Texte fourni —
Mon entreprise entend sous-traiter des travaux à une entreprise ou un indépendant. Comment m’assurer que le sous-traitant envisagé bénéficie bien d’un statut d’indépendant reconnu sur le plan des assurances sociales ?
Activité dépendante versus indépendante sous l’angle du droit des assurances sociales
Lorsqu’une entreprise sous-traite du travail à une société tierce ou à un indépendant, une vigilance accrue est nécessaire avant la signature même du contrat. Il est impératif de s’assurer du statut d’indépendant du sous-traitant et du respect de ses obligations en matière d’assurances sociales. Prévoir contractuellement la remise régulière d’attestation d’assurance du sous-traitant à l’adjudicataire est nécessaire mais non suffisant.
- Le critère déterminant ? La réalité économique.
La qualification d’une activité ne dépend pas de la désignation utilisée dans le contrat (ex: sous-traitance), ni de la forme juridique du prestataire (entreprise individuelle, Sàrl, SA), mais uniquement de la nature économique des rapports de travail et des circonstances concrètes de l’activité.
- Rôle des autorités ?
Les caisses AVS et, particulièrement dans la construction, la SUVA, ont pour tâches de se prononcer sur la qualité d’indépendant. Elles procèdent à cet effet à une appréciation globale des faits pour déterminer dans chaque cas d’espèce si une personne/entreprise doit être ou non considérée comme indépendante sous l’angle des assurances sociales.
Une décision de la SUVA requalifiant une activité de « dépendante » est un indice fort que les autres assurances sociales adopteront la même qualification, en raison de l’application de principes jurisprudentiels convergents.
- Critères jurisprudentiels de distinction ?
La distinction entre l’activité indépendante et dépendante n’émane pas d’un article de la loi, elle ressort d’une multitude de critères jurisprudentiels développés pour distinguer les deux statuts:
Une activité est considérée comme dépendante si la personne est soumise à un rapport de subordination juridique, économique ou organisationnelle vis-à-vis de son donneur d’ordre. Cela nécessite de démontrer que la société assume un risque économique propre, dispose d’une clientèle diversifiée, utilise ses propres moyens de production et n’est pas soumise à une subordination significative vis-à-vis de l’entreprise lui adjugeant du travail.
L’absence de risque économique propre et la dépendant économique et organisationnelle du sous-traitant vis-à-vis de l’adjudicataire sont des critères clairs permettant de conclure à l’absence d’indépendance.
Les principaux critères examinés sont :
Lien de subordination :Intégration dans l’organisation du donneur d’ordre, réception d’instructions, contrôle, absence de liberté dans l’organisation du travail.
Risque économique propre :L’indépendant assume son propre risque (investissements, frais fixes, rémunération liée au succès). L’absence de ce risque plaide pour une activité dépendante.
Clientèle propre :L’indépendant travaille pour plusieurs clients. Une dépendance économique envers un seul donneur d’ordre est un indice de salariat.

Données enregistrées —

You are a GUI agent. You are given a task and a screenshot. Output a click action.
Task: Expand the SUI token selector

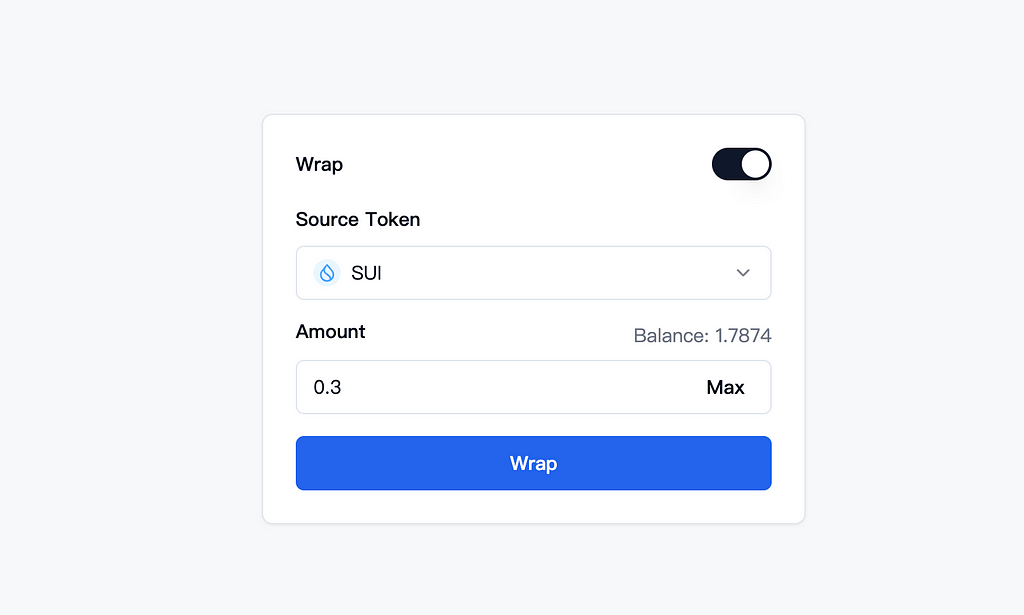[534, 273]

Objectif A — Dans le texte sur la sous-traitance, reproduisez le passage de « - Le critère » à « des assurances sociales. » en substituant « accord » à « contrat ».
Objectif B — Énumérez les principaux critères examinés que le texte sur la sous-traitance présente sous forme de liste.

Résultat A —
- Le critère déterminant ? La réalité économique.
La qualification d’une activité ne dépend pas de la désignation utilisée dans le accord (ex: sous-traitance), ni de la forme juridique du prestataire (entreprise individuelle, Sàrl, SA), mais uniquement de la nature économique des rapports de travail et des circonstances concrètes de l’activité.
- Rôle des autorités ?
Les caisses AVS et, particulièrement dans la construction, la SUVA, ont pour tâches de se prononcer sur la qualité d’indépendant. Elles procèdent à cet effet à une appréciation globale des faits pour déterminer dans chaque cas d’espèce si une personne/entreprise doit être ou non considérée comme indépendante sous l’angle des assurances sociales.

Résultat B —
- Lien de subordination
- Risque économique propre
- Clientèle propre